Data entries
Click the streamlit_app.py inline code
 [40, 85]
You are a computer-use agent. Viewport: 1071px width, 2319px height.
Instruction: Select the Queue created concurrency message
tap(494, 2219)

TASK DETAILS:
The complete data is to be transcribed verbatim.

ANSWER SECTION:
Click the streamlit_app.py inline code
 [40, 85]
You are a computer-use agent. Viewport: 1071px width, 2319px height.
Instruction: Select the Queue created concurrency message
tap(494, 2219)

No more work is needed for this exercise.